Chory na raka właściciel czterech psów nie miał siły, aby dłużej opiekować się swoimi pupilami. Musiał oddać je do schroniska w Nowej Soli. Kilka dni później już nie żył. Jednym z czworonogów zaopiekowała się siostra mężczyzny, natomiast pozostałe trzy czekają na ciepły kąt i miłość.
Na początku czerwca do urzędu miasta w Nowej Soli zadzwoniła siostra poważnie chorego mężczyzny. Poprosiła o pomoc w zaopiekowaniu się psami, którymi właściciel dłużej nie mógł się zajmować. Wtedy wiadomo już było, że nowotwór nie pozwoli mu opuścić szpitala.
- Kobieta nie mogła wziąć wszystkich czterech psów. Miasto pomogło temu człowiekowi. Teraz apelujemy do wszystkich państwa, którzy zobaczyli te psiaki, żebyście otworzyli swoje serca i zechcieli je zaadoptować - mówi Ewa Batko, rzecznik Urzędu Miasta w Nowej Soli.
Psy czekają na nowy dom
Najstarszą, ok. 18-letnią sukę, pod swój dach wzięła właśnie siostra chorego. Ale sama nie mogła przygarnąć reszty. Dwa kolejne psiaki trafiły do kojców w schronisku. Ostatni, z uwagi na to, że ma amputowaną łapkę i uczy się z nią chodzić, tymczasowo jest pod opieką jednej z wolontariuszek.

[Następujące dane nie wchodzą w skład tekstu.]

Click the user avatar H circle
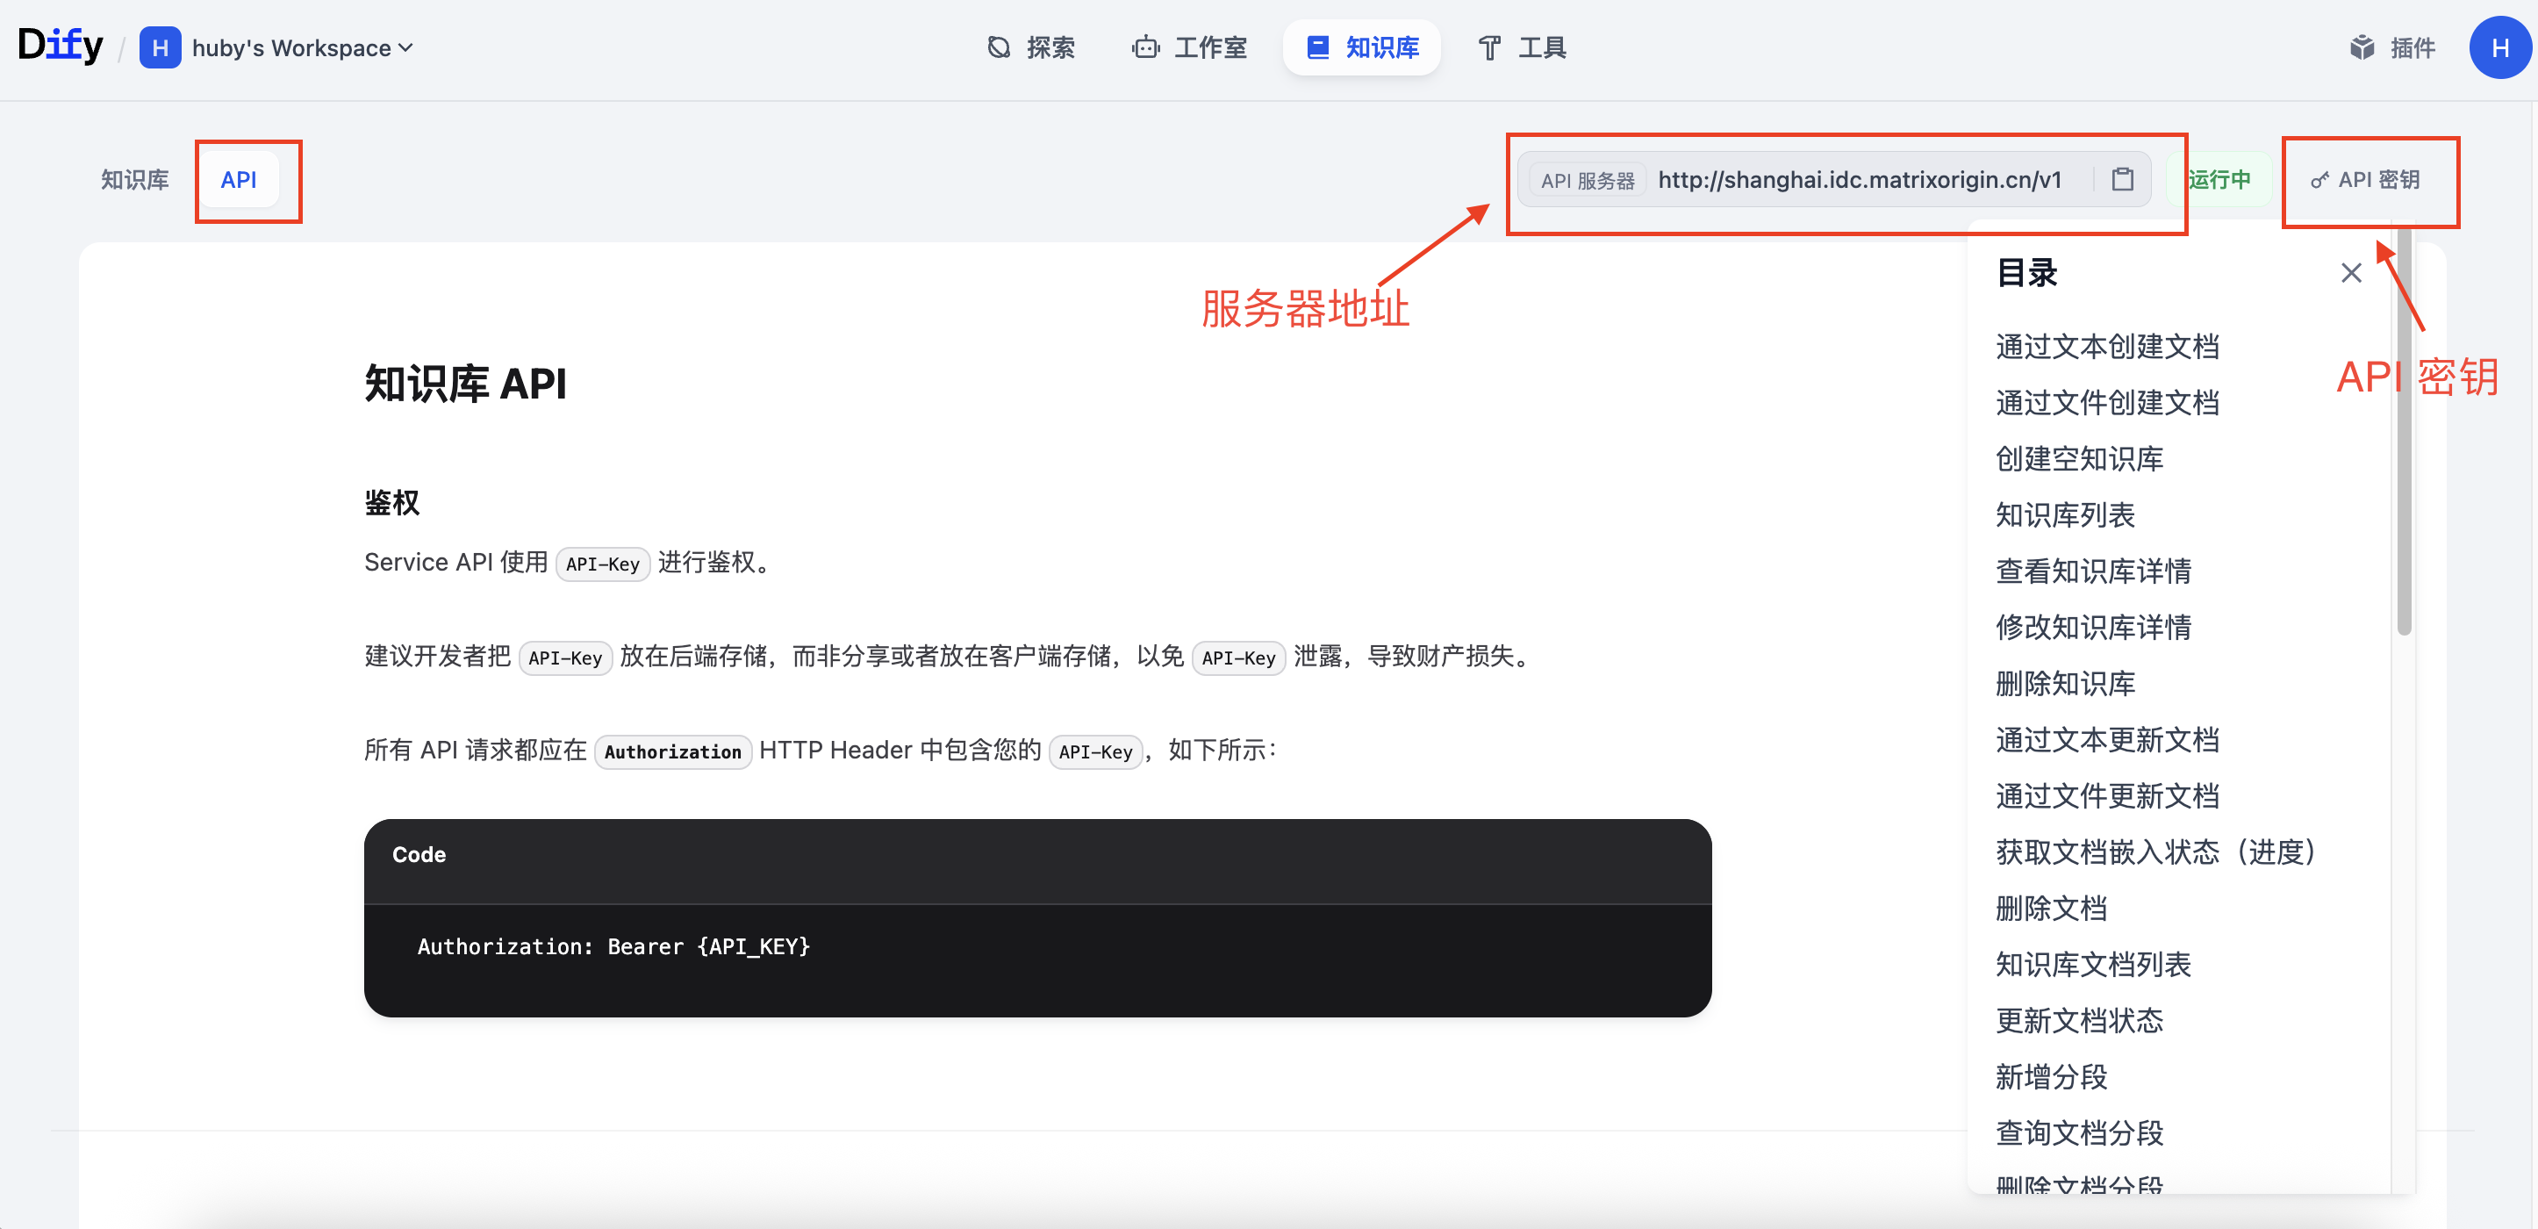[2499, 47]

- Reksio, Szczypior i Malowanka, wszystkie w wieku 8-9 lat, to pieski całkowicie udomowione. Ufne wobec człowieka, uwielbiające pieszczoty, nauczone zachowania w domu. Czekają na swoją szansę - mówi Elżbieta Nowakowska, wolontariuszka w punkcie adopcyjnym.
Obrońcy zwierząt liczą, że wszystkie trzy trafią do jednego domu. Psiaki wiele lat żyły razem i są do siebie mocno przywiązane.